The irony is delicious.
The Freedom From Religion Foundation vigorously protested the White House faith-based offices when first created by President George W. Bush. We never thought Catholic League President Bill Donohue would join our protest.
But ... saints preserve us! This week Donohue wrote a piece saying that Biden should “do us all a favor and simply trash this office.”
What caused this startling pronouncement? The fact that the White House Office of Faith-Based and Neighborhood Partnerships had the graciousness to meet with FFRF and five other secular organizations. That meeting was set up by the Secular Coalition for America last Friday. Donohue apparently learned of it thanks to after-the-fact coverage by the Religious News Service.
Fumes blowhard Donohue: “None of them are religion-friendly and some are positively militant in their agenda […] If the Biden administration is going to manipulate the founding purpose of faith-based initiatives by welcoming the advice of militant secularists, it would do us all a favor and simply trash this office. It is obviously a bust.”
In short, according to Donohue, governmental offices that are not bigoted toward nonbelievers must be abolished. Donohue also complained that our groups have falsely accused the Trump administration of fomenting Christian nationalism, which Donohue termed a “fiction.” Yeah, right.
FFRF didn’t just protest Bush’s creation of the faith-based offices. We filed suit. After a district court ruled that we had no “standing” or right to sue over this executive action, FFRF appealed that dismissal to the U.S. 7th Circuit Court of Appeals, which ruled in our favor:
“By forbidding Congress to establish a national church, the Establishment Clause places a specific limitation on Congressional appropriations, since the essence of an established religion is government financial support,” wrote U.S. District Judge Richard A. Posner, joined by Judge Diane P. Wood. Posner questioned that if taxpayers don’t have the right to sue over such an office, nor would they have the right to sue if the White House decided to spend a small amount of its total budget on building a mosque.

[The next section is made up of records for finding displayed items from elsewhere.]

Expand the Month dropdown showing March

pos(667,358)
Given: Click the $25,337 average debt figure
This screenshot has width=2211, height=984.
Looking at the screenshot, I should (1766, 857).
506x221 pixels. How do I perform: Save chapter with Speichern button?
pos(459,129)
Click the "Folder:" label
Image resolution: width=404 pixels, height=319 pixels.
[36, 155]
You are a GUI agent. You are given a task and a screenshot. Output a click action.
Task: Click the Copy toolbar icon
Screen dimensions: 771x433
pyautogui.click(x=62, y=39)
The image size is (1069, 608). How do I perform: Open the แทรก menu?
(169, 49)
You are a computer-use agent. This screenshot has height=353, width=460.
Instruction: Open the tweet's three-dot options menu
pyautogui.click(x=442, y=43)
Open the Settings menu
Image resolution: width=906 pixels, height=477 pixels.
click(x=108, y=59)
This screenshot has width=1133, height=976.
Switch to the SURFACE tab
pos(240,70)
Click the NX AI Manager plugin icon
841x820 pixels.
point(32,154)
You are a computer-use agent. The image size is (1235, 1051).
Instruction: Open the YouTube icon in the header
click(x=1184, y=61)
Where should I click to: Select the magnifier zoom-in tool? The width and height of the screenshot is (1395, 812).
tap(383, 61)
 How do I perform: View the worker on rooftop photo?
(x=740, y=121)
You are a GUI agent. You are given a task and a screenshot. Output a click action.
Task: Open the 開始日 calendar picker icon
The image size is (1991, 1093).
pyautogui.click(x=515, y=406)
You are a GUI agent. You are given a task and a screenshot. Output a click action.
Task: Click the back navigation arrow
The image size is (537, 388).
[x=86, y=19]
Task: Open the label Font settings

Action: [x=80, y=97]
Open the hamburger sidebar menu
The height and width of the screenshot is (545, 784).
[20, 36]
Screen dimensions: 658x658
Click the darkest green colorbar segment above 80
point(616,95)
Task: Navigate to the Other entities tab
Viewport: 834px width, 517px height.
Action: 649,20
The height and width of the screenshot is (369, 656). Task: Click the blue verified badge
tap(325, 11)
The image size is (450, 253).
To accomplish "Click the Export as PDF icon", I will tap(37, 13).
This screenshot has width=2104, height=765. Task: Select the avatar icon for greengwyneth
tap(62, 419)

Our case was remanded to the district level to be heard on its merits, but the Bush Administration appealed our win to the U.S. Supreme Court. Unfortunately, between the time we began the lawsuit and the Supreme Court accepted it, Sandra Day O’Connor had retired. This important, moderate swing voter was replaced by Samuel Alito. Nuff said. In a 5-4 decision issued in 2007, Hein v. FFRF, we lost the case on standing — not on the merits, which were not addressed. That Supreme Court decision essentially declared that no citizen would have the right to sue the president or an executive for using discretionary money for religious purposes.
Our position that it is unconstitutional for governmental bodies and agencies to create faith-based offices is unchanged — even when they are called “Faith-Based and Neighborhood Partnerships.” But FFRF is pleased, unlike Donohue, that the Biden White House, when announcing its version of this office, said it “will not prefer one faith over another or favor religious over secular organizations.” Biden has created a very different office than what was envisioned by Bush — and that appears to be the rub for Donohue.
FFRF and each of the five other secular groups in attendance expressed our sincere thanks to the director Melissa Rogers and other staff for meeting with us, and for acknowledging the concerns of the quarter of the U.S. population today that is not religious.
All we can say about Donohue’s pronouncement is that religion, not just politics, certainly makes strange bedfellows.